Le dauphin blêmit puis reprit la parole.

« J’ai besoin du soutien des Miasmatiques Pierre, leur puissance est un atout considérable. Je ne peux négliger une telle ressource. Ma bonne mère m’a assuré de leur fidélité à notre cause, professa-t-il de manière hésitante.

— Je crains que vos alliés ne l’entendent de la sorte, se désola Giac, en suppliant le dauphin du regard.

— Si vous me permettez, mon gendre, j’ai peut-être une solution de compromis qui vous permettrait de profiter de leur puissance sans offusquer les amis de votre Grand Chambellan, proposa la duchesse qui regardait Giac, un sourire forcé aux lèvres.

— Voilà qui me ravit ma mère et qui ne manquera pas de rassurer Monsieur de Giac, j’en suis certain. Quelle est donc cette proposition ? » clama le dauphin, visiblement enjoué.

***

Le lendemain dans la salle du trône, aux alentours de midi

La pièce était immense. L’entrée était plutôt sombre malgré les nombreuses bougies qui crépitaient sur les chandeliers disposés de part et d’autre des murs en pierres grises. Kalas et Eléonore n’avaient jamais vu une salle si haute de plafond. Elle leur donnait presque le vertige. Dix énormes poutres de chênes, cinq de chaque côté, donnaient une force brute à ce vivoir qui contrastait avec le raffinement des tapisseries et des tapis qui jonchaient les murs et le sol. À l’autre bout de la pièce, un trône en pierre, massif, légèrement surélevé par une dalle de trois marches, semblait prendre de haut l’ensemble des convives qui y portaient leur regard. La lumière du jour l’illuminait par l’arrière, perçant à travers la plus imposante des trois fenêtres, comme symbole de la divine attribution du pouvoir. Les trois compagnons furent écrasés par la magnificence du lieu. Ils étaient également décontenancés par le nombre très réduit d’invités. Ils s’attendaient tous trois à voir la Cour du dauphin, réunie au complet, les mettant mal à l’aise et se moquant de leurs manières. Hormis le dauphin, assis sur son trône, étaient présents à sa droite seulement deux hommes, silencieux, qui les dévisageaient ostensiblement. Ils devinèrent le Grand Chambellan par son regard furibond. À la gauche de Charles se tenait la duchesse d’Anjou, qui les observait sans un sourire, comme si elle ne les avait jamais croisés.

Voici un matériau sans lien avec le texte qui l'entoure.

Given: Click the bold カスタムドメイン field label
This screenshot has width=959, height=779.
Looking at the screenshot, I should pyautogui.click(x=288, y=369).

« Avancez, mes braves ! leur adressa le dauphin, d’un ton presque chaleureux.

— Votre Majesté ! » scandèrent les trois compagnons.

La génuflexion de Godefroy était parfaite, contrairement à celle de Kalas, encore très hachée, au point qu’il se claqua douloureusement le genou contre le sol en pierre. La révérence d’Eléonore était quant à elle catastrophique. En souhaitant bien faire, elle tira un peu trop sur sa robe au point de dévoiler ses tibias. Surtout, elle faillit perdre l’équilibre, ce qui lui valut un gloussement de la part du Grand Chambellan. Eléonore ne put s’empêcher de fusiller du regard le conseiller du dauphin, ce que ne manqua pas de noter Yolande d’Aragon, qui se fendit d’un léger sourire.

« Je vous en prie, relevez-vous ! leur adressa le dauphin nullement offensé par leur piètre performance, au grand dam de Giac. On m’a rapporté votre message et les périls que vous avez traversés pour le divulguer. Je vous en remercie et me joins à votre tristesse. La disparition des Maîtres du Miasme est une lourde perte pour le royaume et j’ai ouï dire que vous étiez intimement liés à eux. »

Le dauphin marqua un temps de silence comme pour rendre hommage aux morts.